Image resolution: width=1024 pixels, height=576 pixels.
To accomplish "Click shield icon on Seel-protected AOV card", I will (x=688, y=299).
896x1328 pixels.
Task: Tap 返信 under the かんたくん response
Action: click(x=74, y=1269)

━━━━━━━━━━━━━━━━━━━━

■ ASSIGNMENT
An exact copy of every entry is the expected result.

■ ANSWER SPACE
Image resolution: width=1024 pixels, height=576 pixels.
To accomplish "Click shield icon on Seel-protected AOV card", I will (x=688, y=299).
896x1328 pixels.
Task: Tap 返信 under the かんたくん response
Action: click(x=74, y=1269)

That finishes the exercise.